- **WHAT THIS TASK INVOLVES**
Pictures excluded, output the lines of the data below between the one holding "Switch to the Normal properties tab" and the one holding "You are a GUI", inclusive, exactly as they stand.
(ENTRIES SHOWN begins)
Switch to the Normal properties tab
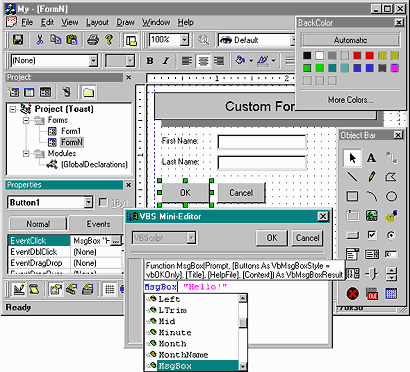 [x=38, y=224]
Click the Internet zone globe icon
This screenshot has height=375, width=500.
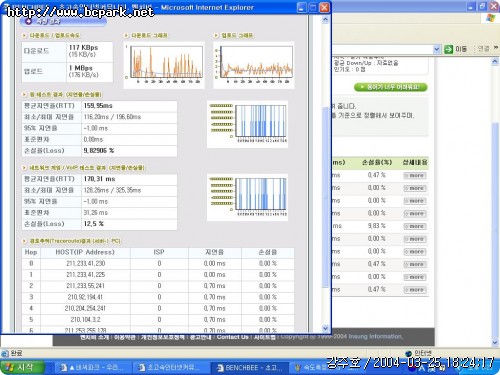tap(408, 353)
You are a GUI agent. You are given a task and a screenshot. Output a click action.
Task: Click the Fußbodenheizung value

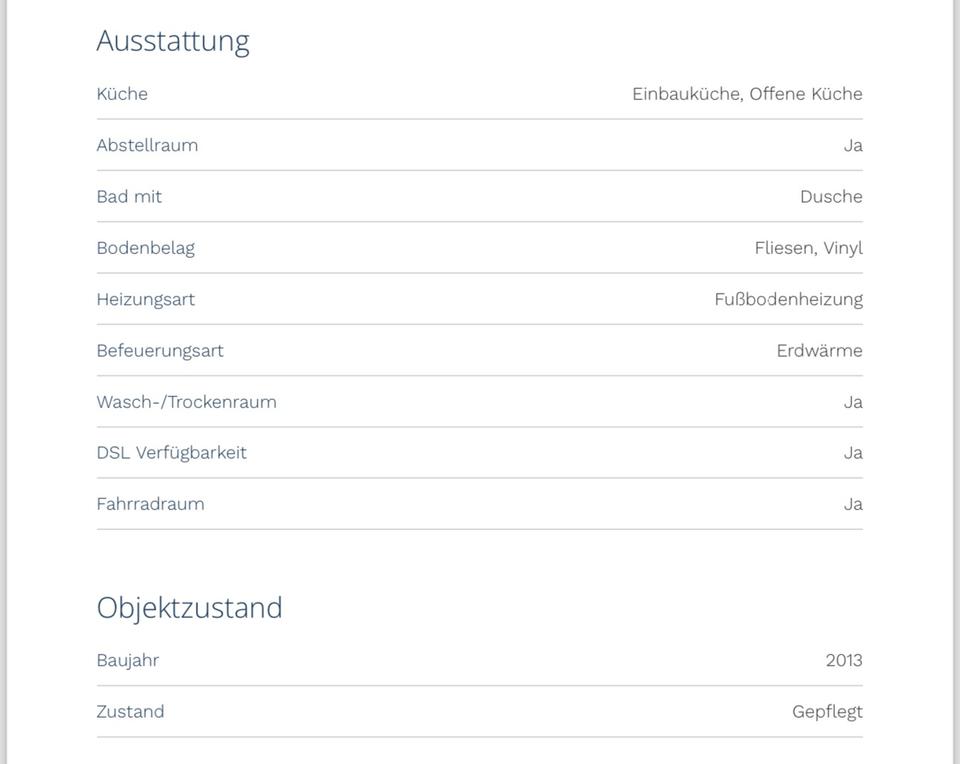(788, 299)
(ENTRIES SHOWN ends)
(ENTRIES SHOWN begins)
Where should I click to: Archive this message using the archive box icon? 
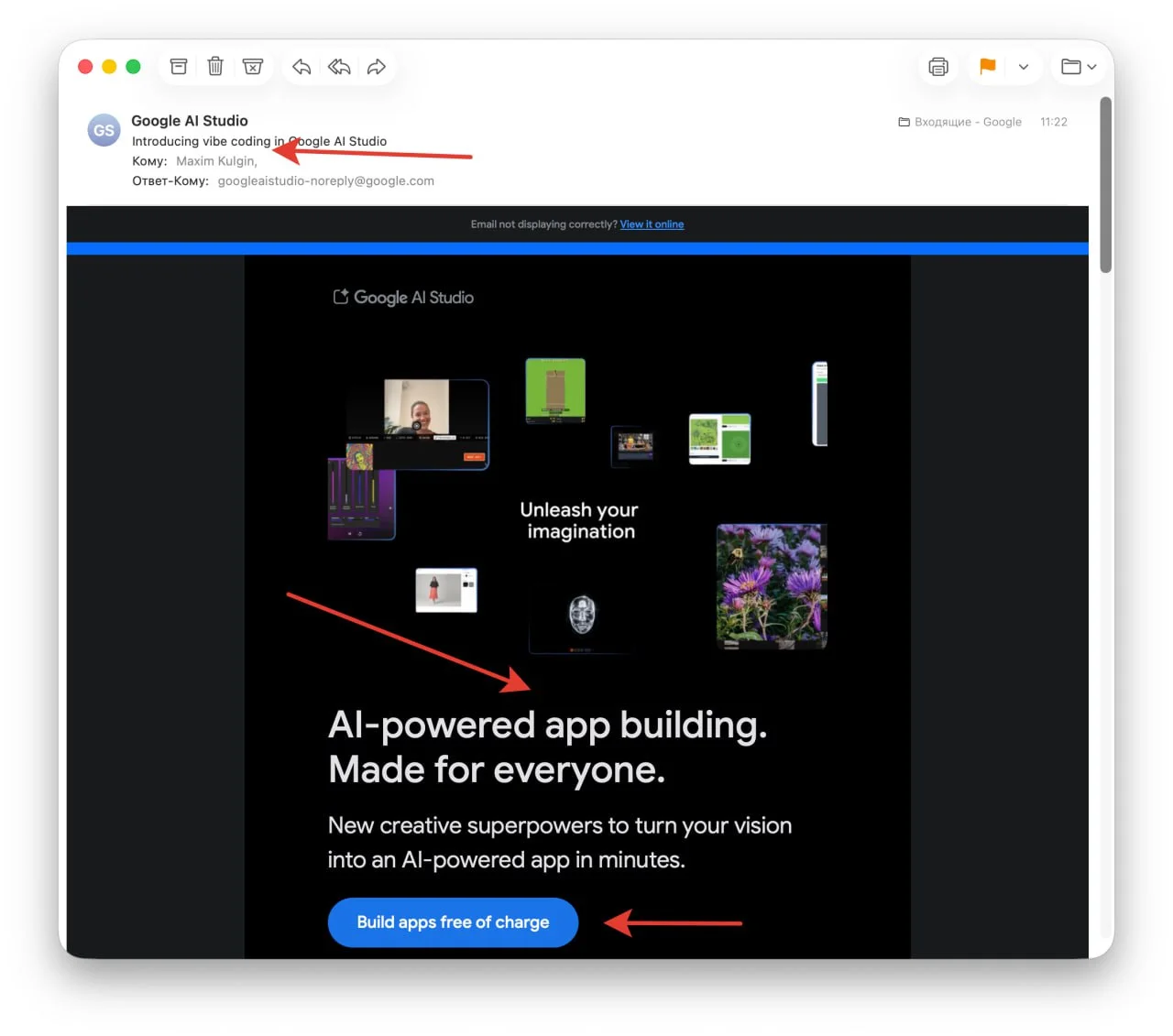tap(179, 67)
(ENTRIES SHOWN ends)
- **RESULT**
Switch to the Normal properties tab
 [x=38, y=224]
Click the Internet zone globe icon
This screenshot has height=375, width=500.
tap(408, 353)
You are a GUI agent. You are given a task and a screenshot. Output a click action.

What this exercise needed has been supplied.